Lines from a dataset:
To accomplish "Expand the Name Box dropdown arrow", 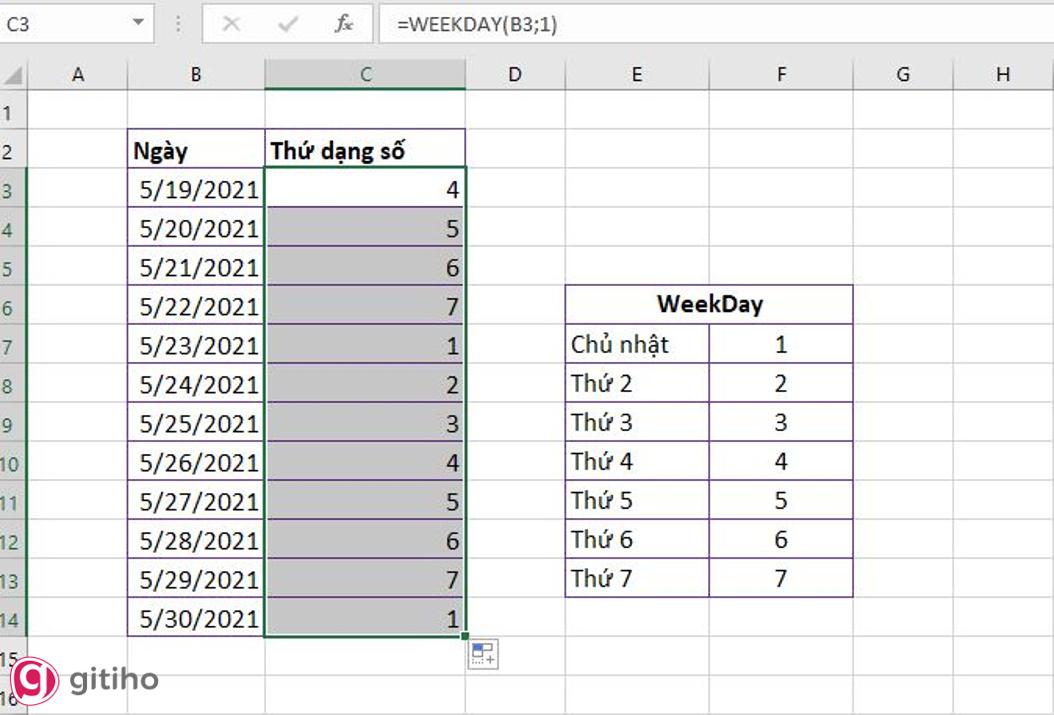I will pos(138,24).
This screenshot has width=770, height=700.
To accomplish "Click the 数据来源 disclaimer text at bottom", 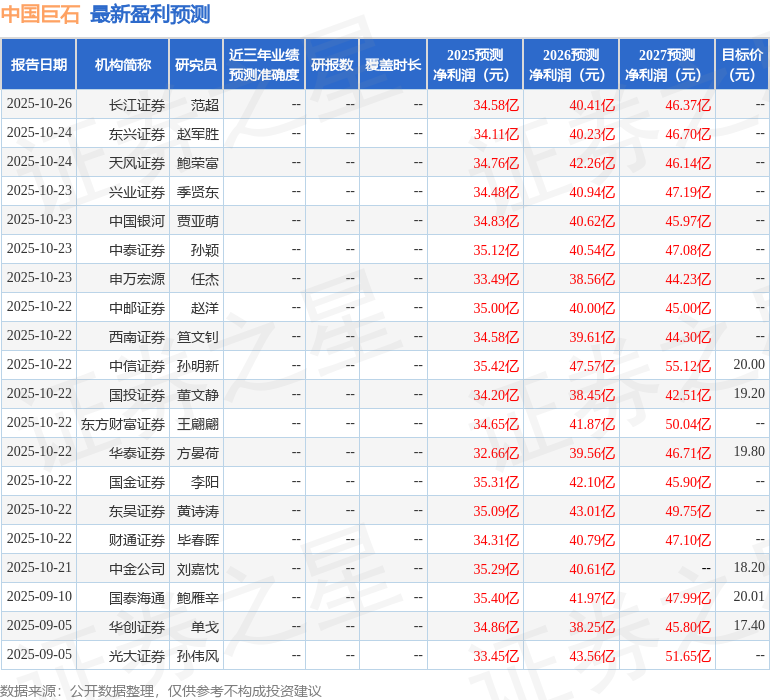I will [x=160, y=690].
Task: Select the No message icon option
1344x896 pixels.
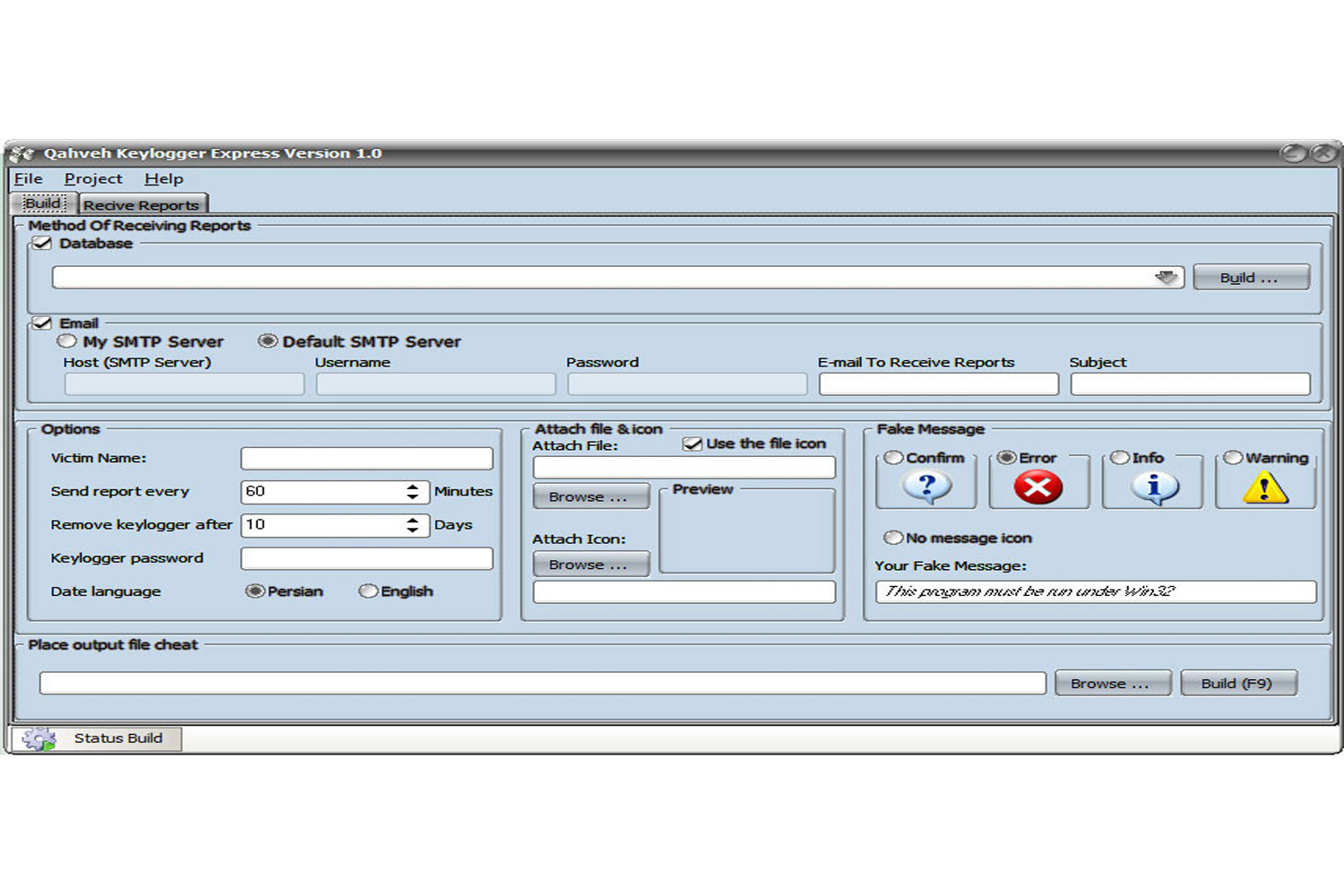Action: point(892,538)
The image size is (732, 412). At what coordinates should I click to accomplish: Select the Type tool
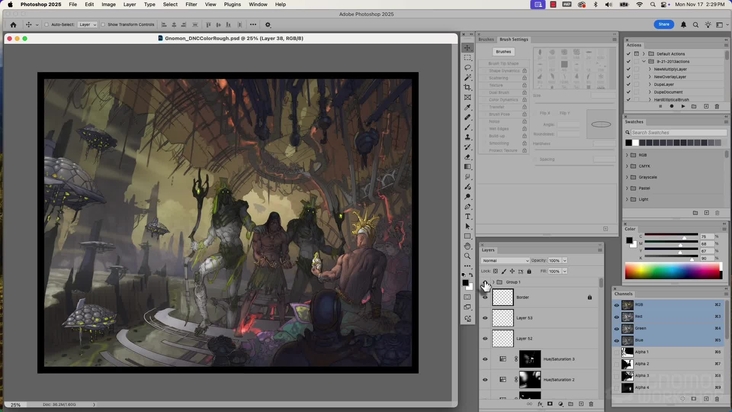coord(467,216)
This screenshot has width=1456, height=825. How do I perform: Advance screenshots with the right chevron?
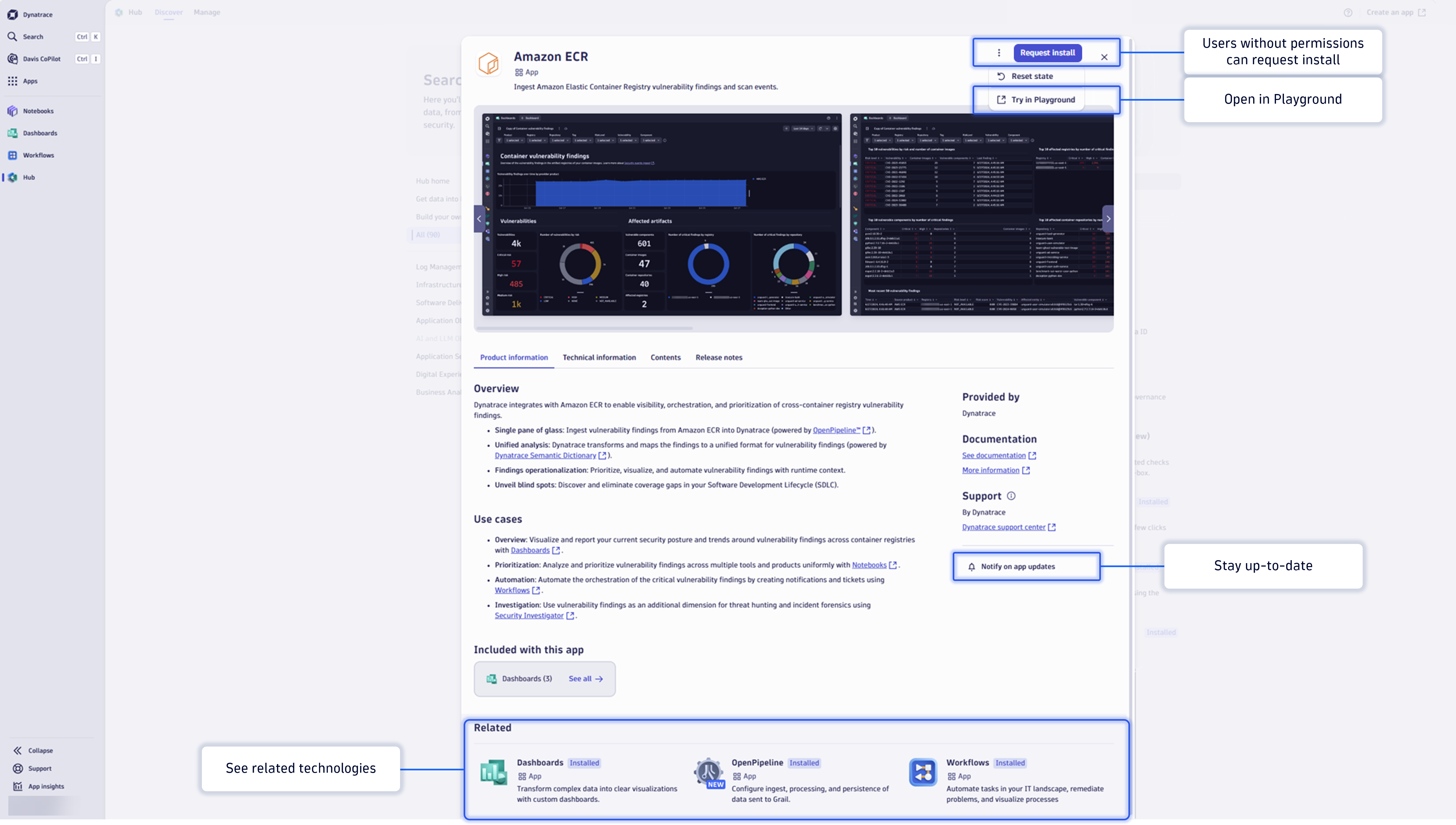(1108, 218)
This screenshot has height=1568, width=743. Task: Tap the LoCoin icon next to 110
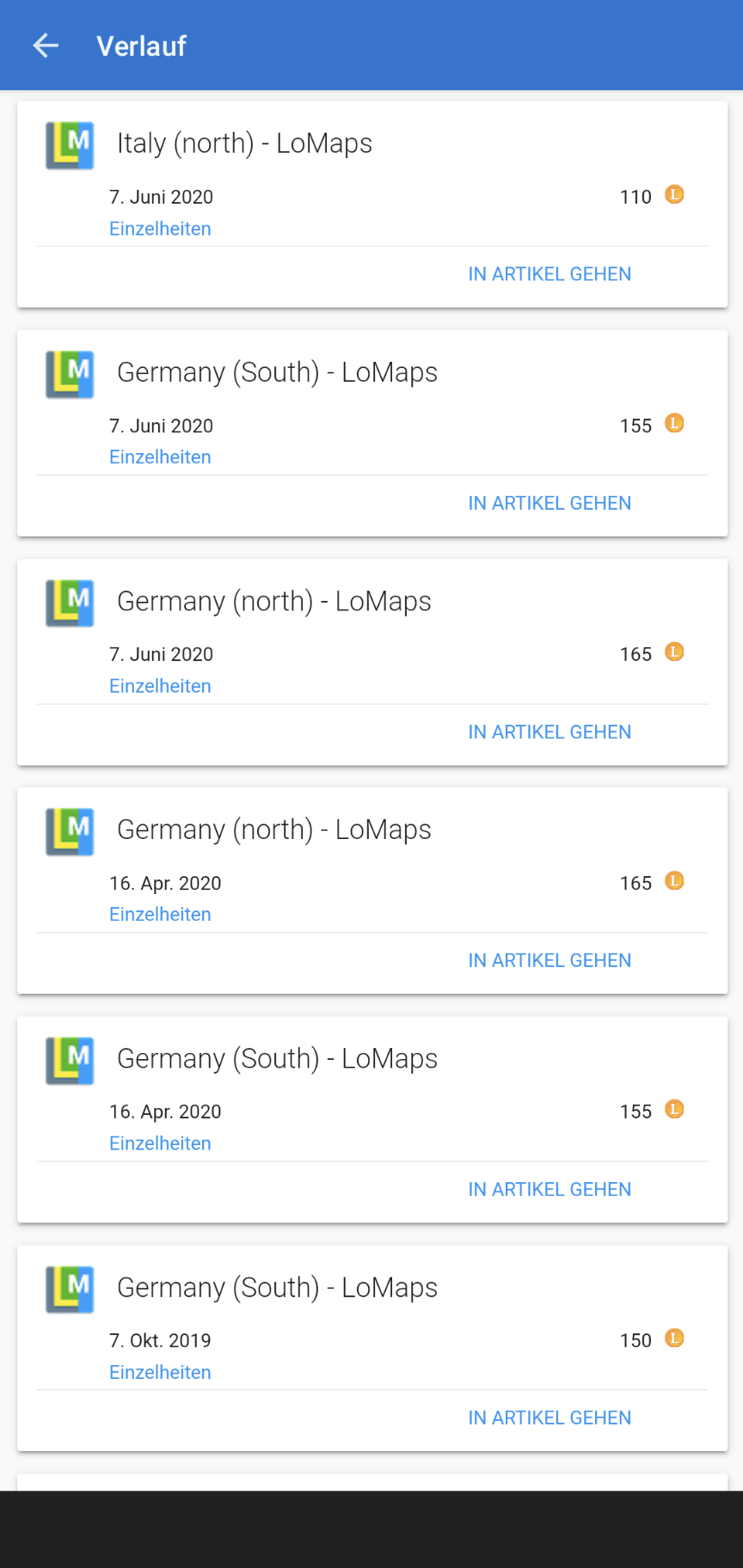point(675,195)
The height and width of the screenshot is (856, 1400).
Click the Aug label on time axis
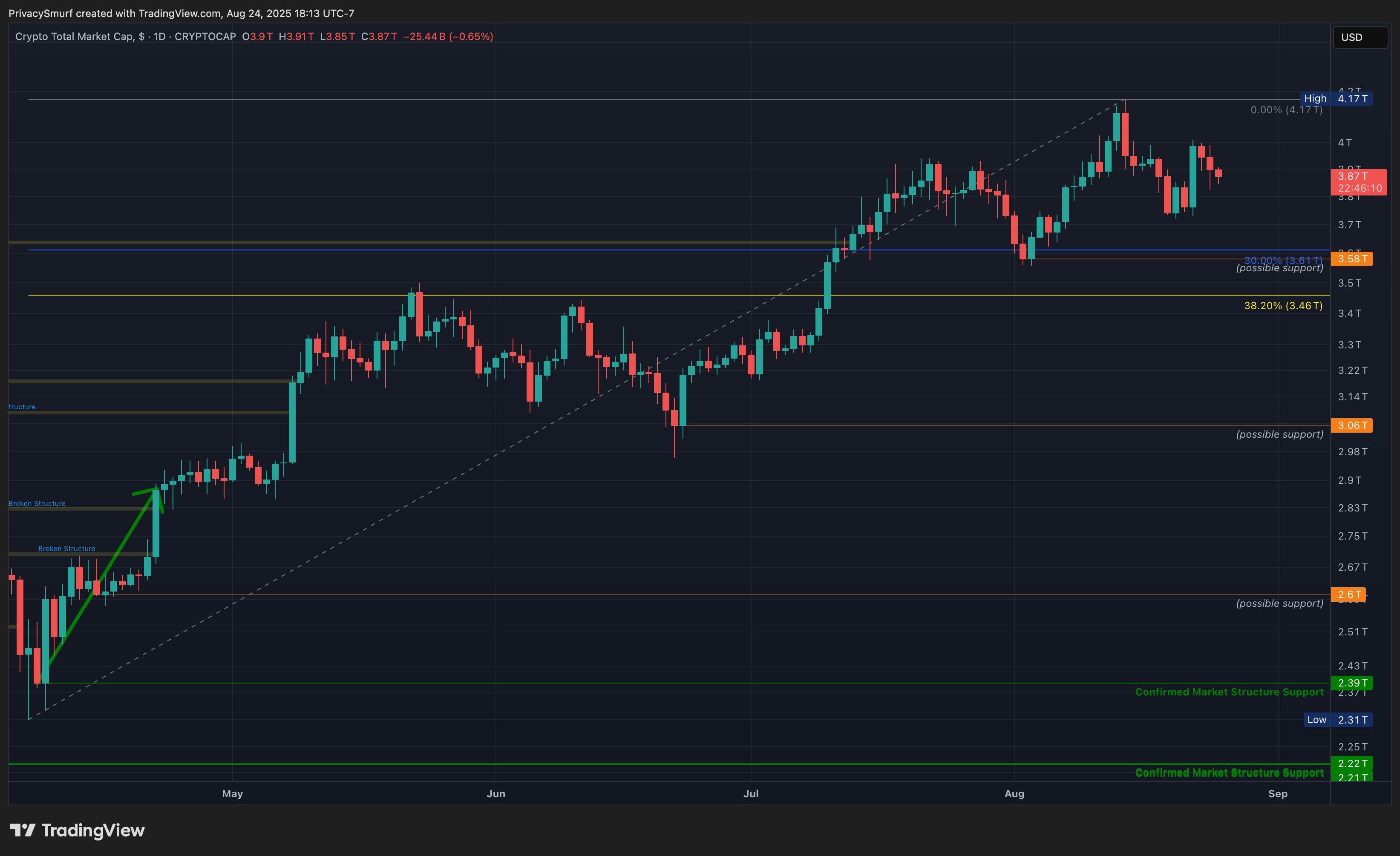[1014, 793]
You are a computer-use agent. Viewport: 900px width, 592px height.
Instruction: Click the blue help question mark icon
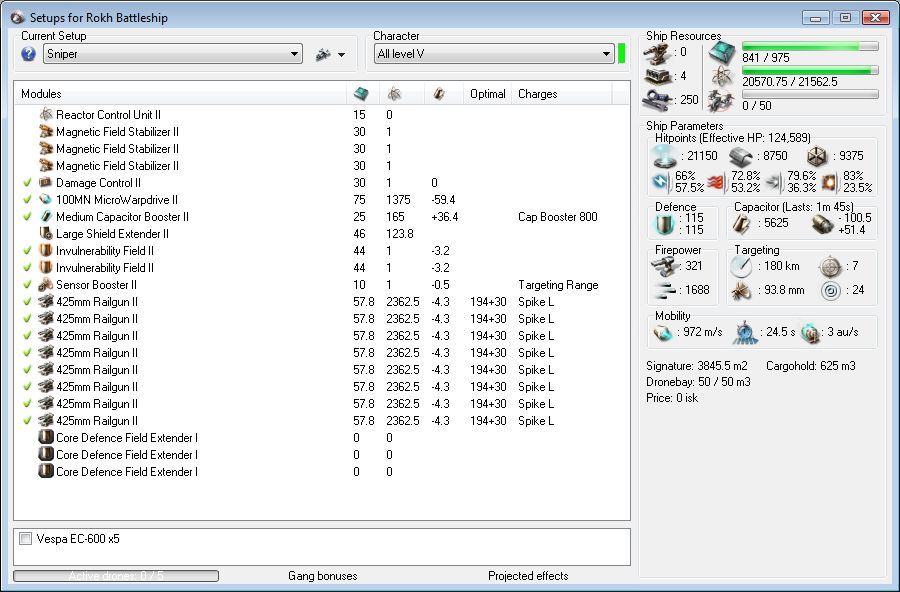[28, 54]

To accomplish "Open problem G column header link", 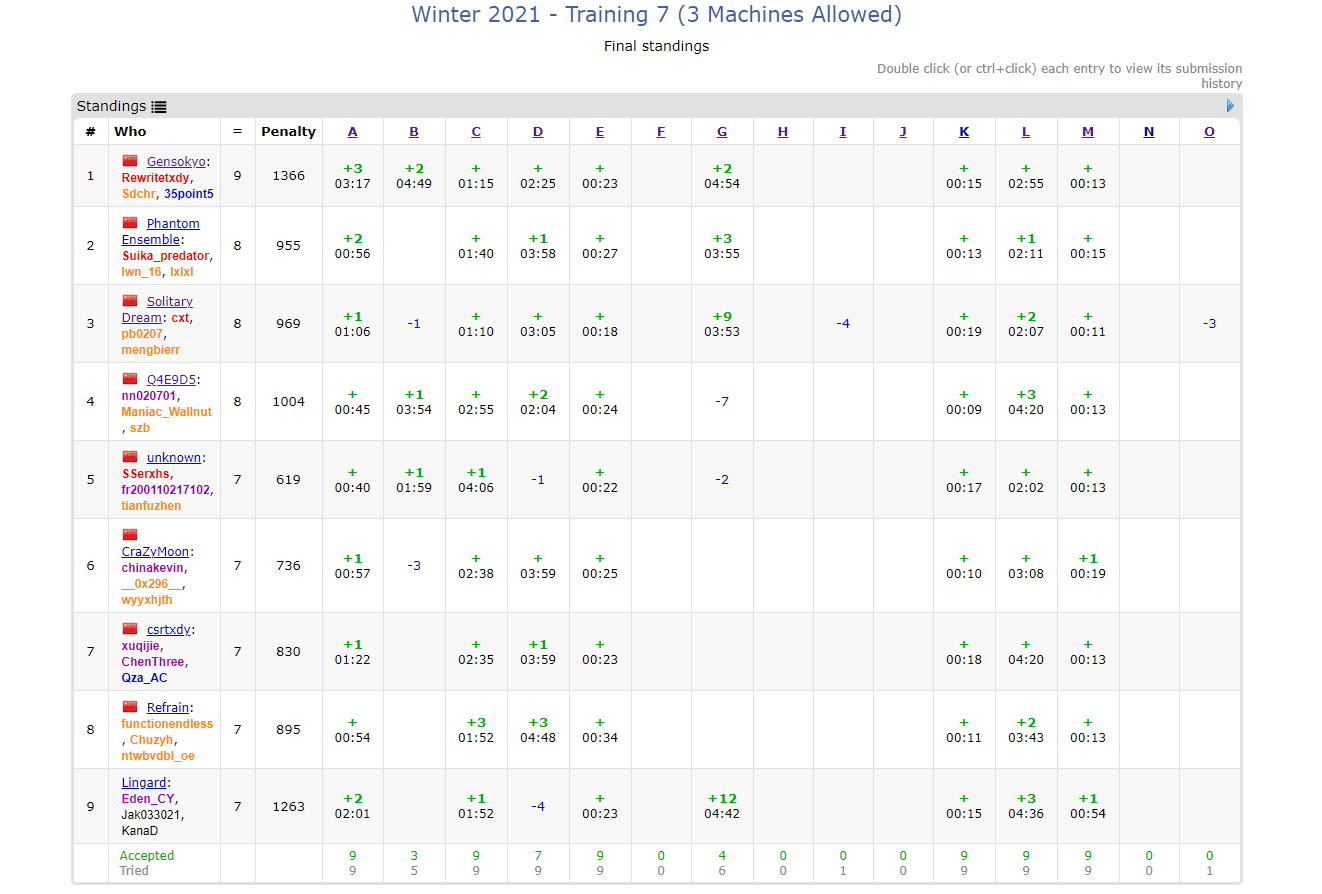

# Given instruction
Report each line above that contains the string "width", treating uppercase and lowercase letters as distinct.

# Finished answer
This screenshot has width=770, height=700.
This screenshot has width=1456, height=825. How do I perform: Advance screenshots with the right chevron?
This screenshot has height=1568, width=743. Task: Tap the LoCoin icon next to 110
The height and width of the screenshot is (856, 1400).
You are a computer-use agent. Viewport: 900px width, 592px height.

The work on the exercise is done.